Word and element location data
________________
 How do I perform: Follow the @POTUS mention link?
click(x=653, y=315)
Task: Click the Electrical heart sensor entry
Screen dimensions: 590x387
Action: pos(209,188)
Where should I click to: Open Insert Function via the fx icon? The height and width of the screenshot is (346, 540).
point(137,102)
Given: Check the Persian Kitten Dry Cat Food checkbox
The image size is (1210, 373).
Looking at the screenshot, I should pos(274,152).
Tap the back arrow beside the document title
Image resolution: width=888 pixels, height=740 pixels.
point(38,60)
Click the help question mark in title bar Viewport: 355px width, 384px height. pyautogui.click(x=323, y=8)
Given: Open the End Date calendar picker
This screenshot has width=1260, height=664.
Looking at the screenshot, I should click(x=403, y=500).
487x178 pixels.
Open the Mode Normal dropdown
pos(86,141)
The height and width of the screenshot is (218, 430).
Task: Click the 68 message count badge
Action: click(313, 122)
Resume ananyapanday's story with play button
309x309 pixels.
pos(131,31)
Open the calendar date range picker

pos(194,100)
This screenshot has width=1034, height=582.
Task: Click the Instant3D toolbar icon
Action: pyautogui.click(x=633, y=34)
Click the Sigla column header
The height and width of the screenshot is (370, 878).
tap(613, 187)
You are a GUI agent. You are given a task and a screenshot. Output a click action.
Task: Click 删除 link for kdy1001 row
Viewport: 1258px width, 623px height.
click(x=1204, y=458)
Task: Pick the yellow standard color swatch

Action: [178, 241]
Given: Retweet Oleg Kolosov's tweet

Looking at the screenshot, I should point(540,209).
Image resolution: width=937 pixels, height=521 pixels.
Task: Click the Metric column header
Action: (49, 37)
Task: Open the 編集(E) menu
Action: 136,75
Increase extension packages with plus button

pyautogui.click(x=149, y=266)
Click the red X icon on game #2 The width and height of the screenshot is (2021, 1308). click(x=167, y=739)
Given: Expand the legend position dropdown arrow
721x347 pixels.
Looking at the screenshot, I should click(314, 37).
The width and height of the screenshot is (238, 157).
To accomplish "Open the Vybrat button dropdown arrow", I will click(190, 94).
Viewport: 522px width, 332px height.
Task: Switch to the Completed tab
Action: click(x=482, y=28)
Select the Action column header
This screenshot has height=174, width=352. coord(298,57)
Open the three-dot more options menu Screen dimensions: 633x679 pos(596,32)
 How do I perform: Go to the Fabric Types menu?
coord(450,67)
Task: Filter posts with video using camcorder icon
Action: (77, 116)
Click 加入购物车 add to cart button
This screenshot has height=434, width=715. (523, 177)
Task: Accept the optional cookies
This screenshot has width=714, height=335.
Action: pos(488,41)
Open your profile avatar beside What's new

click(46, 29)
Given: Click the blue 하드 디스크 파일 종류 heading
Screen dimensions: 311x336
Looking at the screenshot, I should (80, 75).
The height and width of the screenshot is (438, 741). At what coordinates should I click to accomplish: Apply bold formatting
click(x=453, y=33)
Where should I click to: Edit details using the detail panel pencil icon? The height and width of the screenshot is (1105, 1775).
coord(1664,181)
________________
= Short task =
Reproduce verbatim the lines of the data beginning with the line containing "Task: Pick the yellow standard color swatch" and continuing through the line containing "Action: pos(488,41)".

= Solution for this task =
Task: Pick the yellow standard color swatch

Action: [178, 241]
Given: Retweet Oleg Kolosov's tweet

Looking at the screenshot, I should point(540,209).
Image resolution: width=937 pixels, height=521 pixels.
Task: Click the Metric column header
Action: (49, 37)
Task: Open the 編集(E) menu
Action: 136,75
Increase extension packages with plus button

pyautogui.click(x=149, y=266)
Click the red X icon on game #2 The width and height of the screenshot is (2021, 1308). click(x=167, y=739)
Given: Expand the legend position dropdown arrow
721x347 pixels.
Looking at the screenshot, I should click(314, 37).
The width and height of the screenshot is (238, 157).
To accomplish "Open the Vybrat button dropdown arrow", I will click(190, 94).
Viewport: 522px width, 332px height.
Task: Switch to the Completed tab
Action: click(x=482, y=28)
Select the Action column header
This screenshot has height=174, width=352. coord(298,57)
Open the three-dot more options menu Screen dimensions: 633x679 pos(596,32)
 How do I perform: Go to the Fabric Types menu?
coord(450,67)
Task: Filter posts with video using camcorder icon
Action: (77, 116)
Click 加入购物车 add to cart button
This screenshot has height=434, width=715. (523, 177)
Task: Accept the optional cookies
This screenshot has width=714, height=335.
Action: pos(488,41)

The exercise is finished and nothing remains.